Birdies And Bogeys
The pairing of Tiger Woods and Phil Mickelson on Sunday provided plenty of intrigue.
AUGUSTA, Ga. -- The 73rd Masters is now in the books. Who flourished? Who faltered? Let's take a closer look with our rundown of birdies and bogeys ...
Birdie: Phil Mickelson -- With an electric display of front-nine shotmaking, including a that-must-have-been-digitally-enhanced approach shot on No. 7, Lefty sent Augusta National into a frenzy when he made the turn in 30, bringing himself within one shot of the lead.
Bogey: Mickelson: Actually, make that double bogey. It might have been asking too much for Mickelson to avoid at least one brain cramp down the stretch, but this one proved to be particularly costly. In chunking his wedge shot into Rae's Creek on the par-3 12th, Mickelson lost momentum at an inopportune time, and was never able to recover.
Birdie: The beer cups at Augusta National -- Not only may it be the last sporting event on the planet where a cup of suds only sets you back $2.75 ($3.50 for an import), but the cool hard plastic cup with the Masters logo on it is a prime keepsake among patrons, many of whom stack 10 or more cups together to take home.
Birdie: Man in a Bunker -- When a spectator decides that spectating isn't enough, it's not a good thing. Such was the case when Mickelson and Tiger Woods approached the 17th green, both at 10 under par and still in contention. Mickelson was facing a short birdie putt and Woods had missed the green to the right, but as they neared the green a young man jumped under the gallery ropes and ran into the greenside bunker to their left.
Remarkably, no one overreacted. Mickelson and Woods went about their business, and after the fan reached his arms out to Mickelson's caddie, Jim (Bones) Mackay, as if to plead for acknowledgement, Mackay motioned him away. Jay Rains, a USGA official and San Diego-area lawyer perhaps best known for helping to bring the 2008 U.S. Open to Torrey Pines, motioned for the interloper to leave the bunker and then walked him around behind the grandstand.
With very little delay, play resumed. Woods failed to get up and down from a difficult position and made bogey, and Mickelson missed his birdie putt. They'll be back to Augusta National. The "spectator"? Not so much.
Bogey: Chad Campbell and Kenny Perry -- Can't anybody here play this game? Both players had chances to win, or at least stay alive in the playoff. But both stumbled badly at the worst possible moments, including when they each missed green badly from the middle of the fairway.

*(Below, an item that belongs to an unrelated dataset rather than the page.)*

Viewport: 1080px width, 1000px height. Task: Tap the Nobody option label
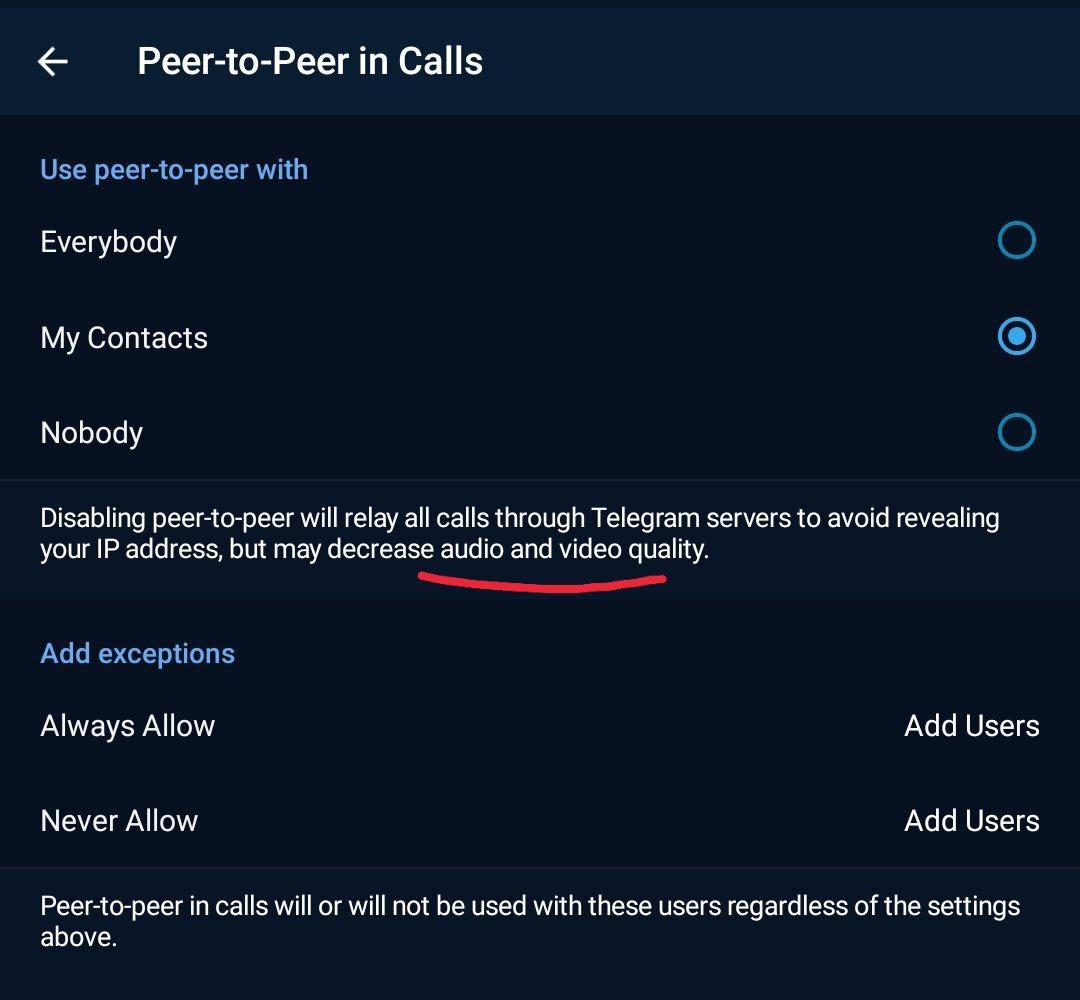(x=92, y=433)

Birdie: Armchair psychoanalysts -- Could there be a better opportunity to dissect the Tiger-Phil dynamic than the two of them paired together during the final round of the Masters? Did they look each other in the eye when shaking hands? Did Tiger say "nice shot" or "nice 5" to Phil (and if he did, was it sincere)? Was that a chuckle we saw when Phil's ball ended up in the drink? It doesn't matter what the real answers are. It's still fun to speculate.
Birdie: Hackers everywhere -- Admit it, you experienced a slight tinge of joy when you saw Angel Cabrera shank his approach shot on the par-5 eighth, his ball jumping abruptly to the right. It was a rare reassuring moment that it can happen to the best of them. Better yet was the reaction of an utterly flabbergasted Nick Faldo: "Oh, it's all happening today."
Bogey: Sam Torrance -- As Angel Cabrera dropped the putt to win in the playoff, the former European Tour great, announcing on the BBC, said: "In Argentina, this makes up for 1968 when Roberto De Vicenzo signed an incorrect scorecard and won in a playoff." Ah, no, Sam. No playoff when De Vicenzo screwed up. Just a Bob Goalby victory.
Birdie: John Merrick -- Merrick's route to the Masters was an interesting one. He needed to go through sectional qualifying to get in last year's U.S. Open then had to drop a lengthy birdie putt on the 72nd hole to finish T-6, thus getting him an invite to this year's Masters. Merrick made the most of his opportunity, firing a day's low 66 Sunday to ensure a return trip to Augusta in 2010.